In my house there is a library. It used to be called the playroom, back when I was very small and very young and learned what _Don Quixote_ was by watching the _Wishbone_ episode. It was a library then, too, but I didn’t really notice. It has shelves for walls all stuffed with books, generally hard covers, on architecture and photography, mostly. Some of the books have inscriptions to my parents. Some of them have plastic wrappings on them, to keep them safe. Some of them have stories of their own. When my parents talk about inheritance it always starts with the library. They say, “there are a lot of things here worth a lot of money,” as though that was all they cared about when assembling it, or think I care about now, at twenty years old.
In the library there is a carpet, navy blue. It has had on it stains from every year of my life—some scrubbed clean, but some have remained. For a few years after my prime toy-playing period I would unearth individual Legos or the arm of some action figure hidden under the radiator or under a shelf, proof that at one time I totally owned this realm and my parents would have to ask permission to look at their books. I think the carpet is finally about to be thrown out.
Behind one of the shelves is a series of crayon drawings I made on the wall when I was six. One of them is a family portrait. There are three ovals with scribbled facial features to signify my father, my mother, and me. There is also a fourth scribbled shape, though I cannot discern whom it describes. There has never been a fourth in our family.
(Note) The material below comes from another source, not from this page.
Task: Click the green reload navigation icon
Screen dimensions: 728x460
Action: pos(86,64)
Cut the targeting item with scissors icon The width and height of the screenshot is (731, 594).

When I finally grew up my parents would occasionally take a book down and then call me over, show me some shapes and images and words and talk about how they fit into their own life’s narrative. I listened to them vaguely. I can now associate my father’s time in architecture school with a book of drawings by Carlo Scarpa, one of my father’s favorites, or a collection of Garry Winogrand photographs and its intersection with my mother’s own. Sometimes I tell them about an idea I have and they pull down a book and give it to me, as though they have been keeping this knowledge for a long time, just waiting for me to ask for it, to call it by its name. Sometimes I read them all the way through, and sometimes not.
At Princeton there are a few libraries I go to—recently though, only one. The further I go towards growing up the more sentimental I get, which I suppose is hard to believe—I’ve always known myself to be so. This library has the books that remind me of home, and an old gray carpet too. It always has copies of Invisible Cities by Italo Calvino on reserve, one of my father’s favorite books. Its furniture is worn in and comfortable. There is a chalkboard on a wall, where one could draw the silhouettes of one’s family. I guess it all feels sort of familiar, is what I’m saying.
I can do school by feel now. I’ve been here long enough to know how everything works, where everything is. But few things feel truly natural—perhaps they never will. Perhaps that’s part of only child syndrome, and being nauseatingly attached to memories of home. But sometimes I can go somewhere and pull down a book my parents would have offered me, to explain some phenomena in the world, and sit in a chair too soft and a carpet washed out and think that things have hardly changed at all.